START Extracted entries

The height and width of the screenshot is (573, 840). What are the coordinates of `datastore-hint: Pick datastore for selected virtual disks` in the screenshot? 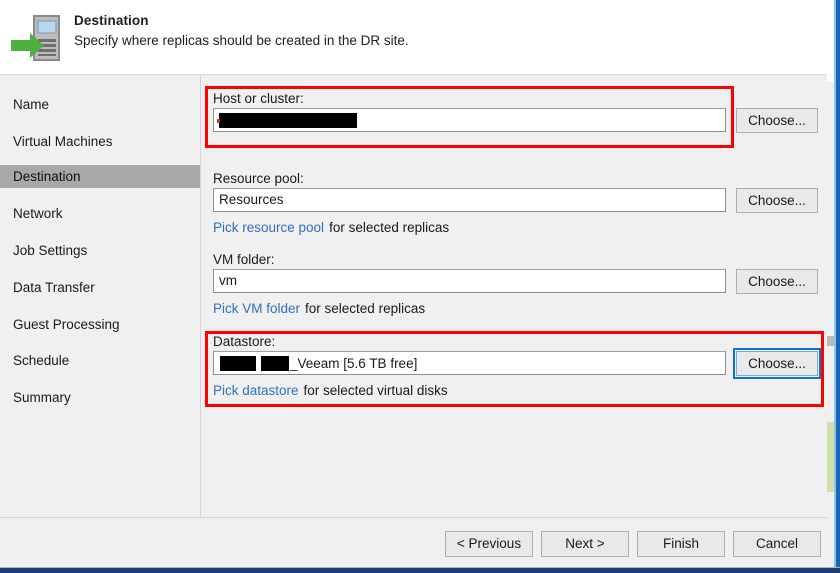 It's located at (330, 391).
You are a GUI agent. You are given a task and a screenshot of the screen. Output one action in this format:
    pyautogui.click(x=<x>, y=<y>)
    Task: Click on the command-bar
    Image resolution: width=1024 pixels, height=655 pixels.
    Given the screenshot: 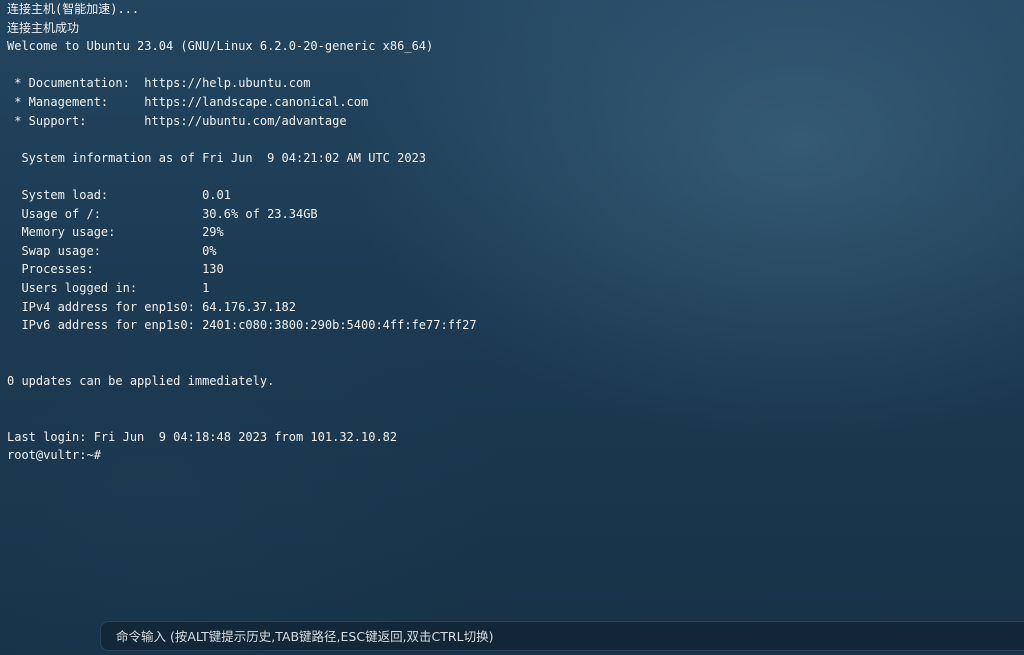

END Extracted entries
START Extracted entries

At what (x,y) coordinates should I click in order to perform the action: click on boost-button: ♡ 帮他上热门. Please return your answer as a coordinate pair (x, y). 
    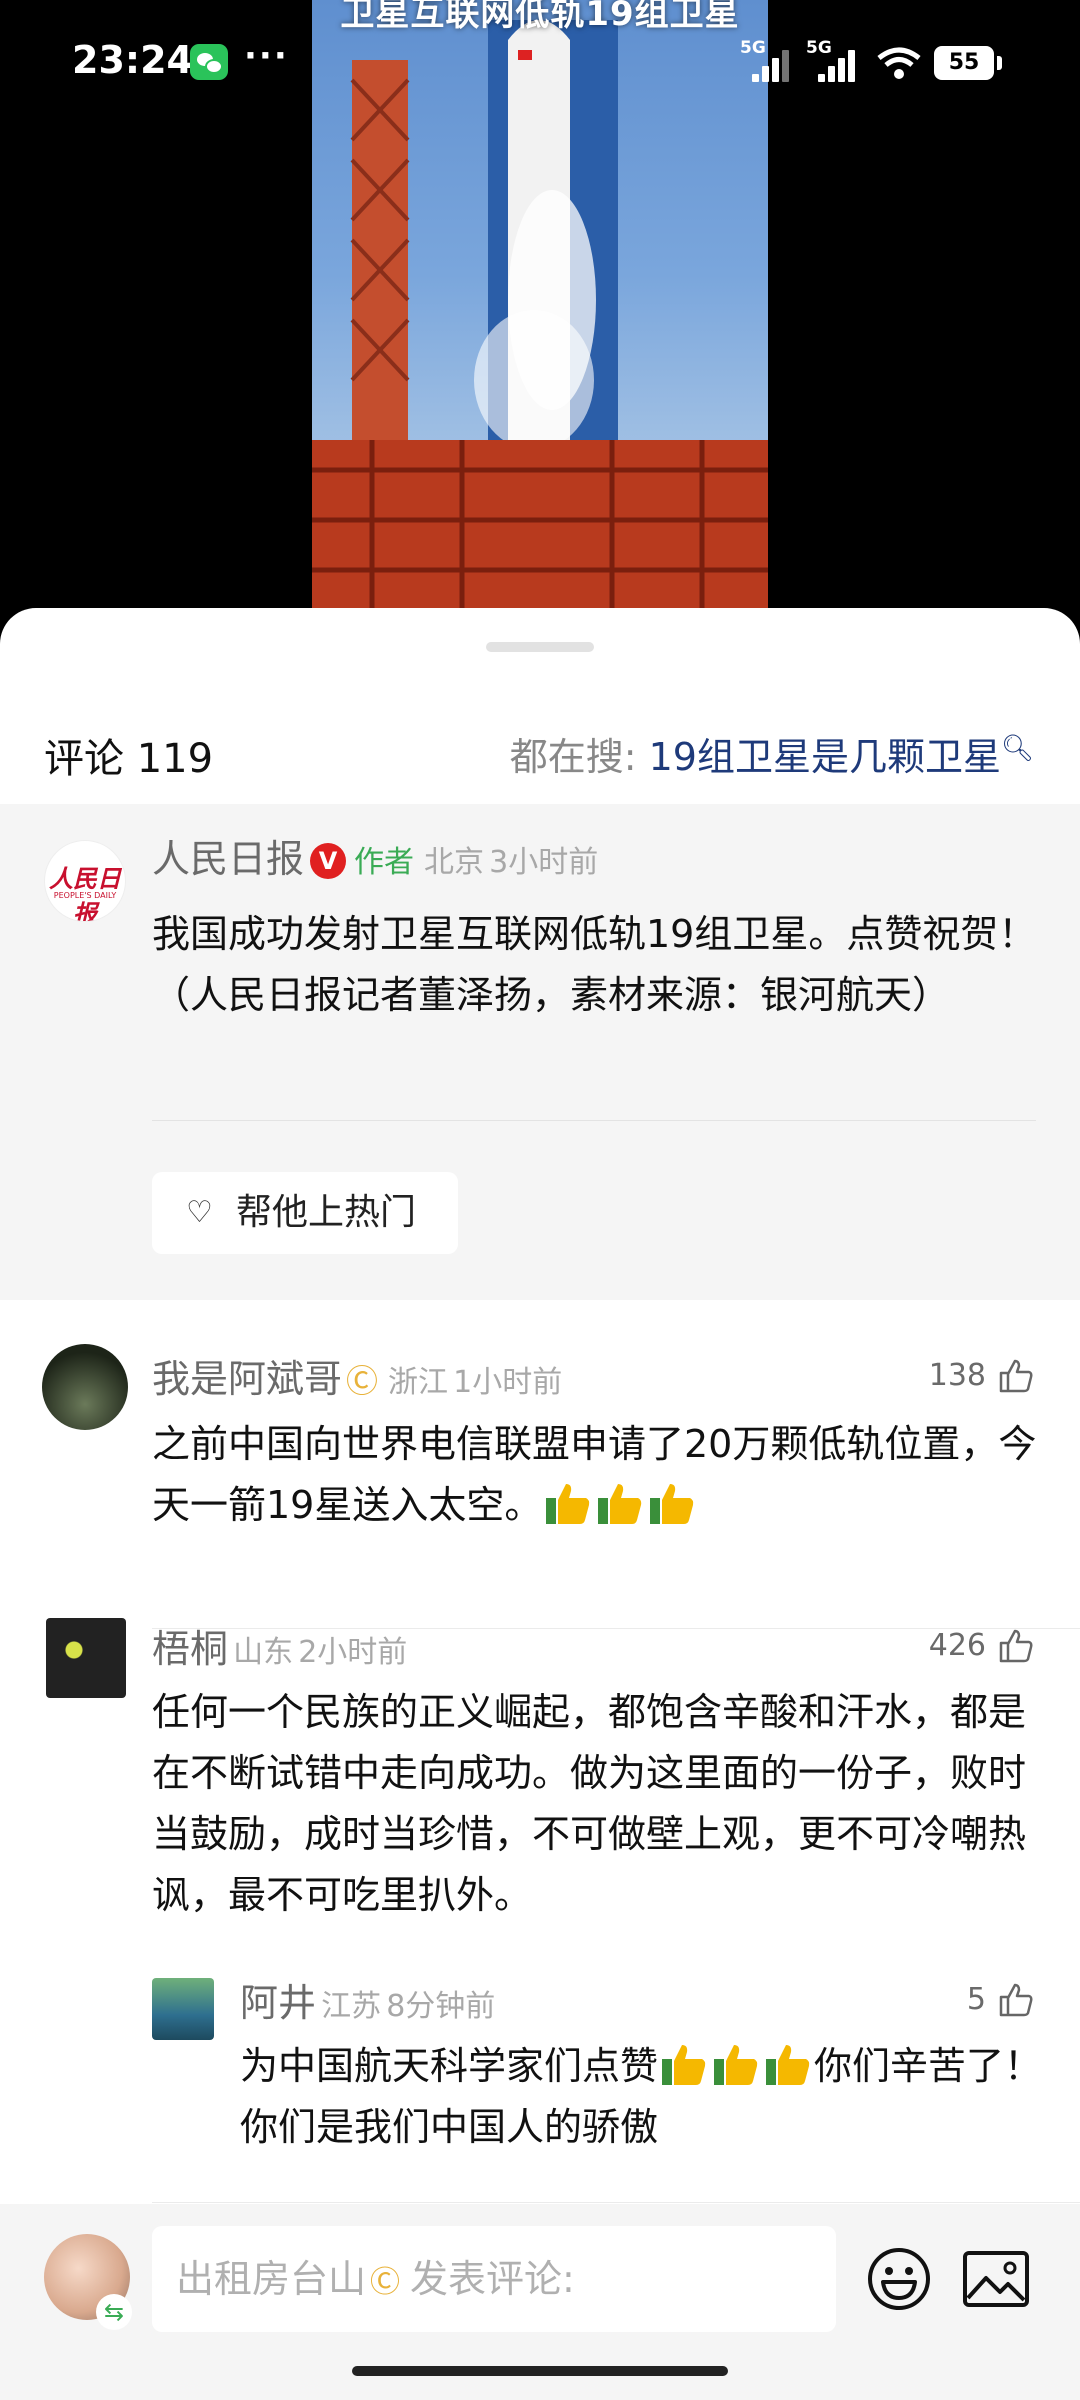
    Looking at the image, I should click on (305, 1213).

END Extracted entries

Pull out each line of the data above that contains the string "should", treating uppercase and lowercase as different.

At what (x,y) coordinates should I click in order to perform the action: click on boost-button: ♡ 帮他上热门. Please return your answer as a coordinate pair (x, y). 
    Looking at the image, I should click on (305, 1213).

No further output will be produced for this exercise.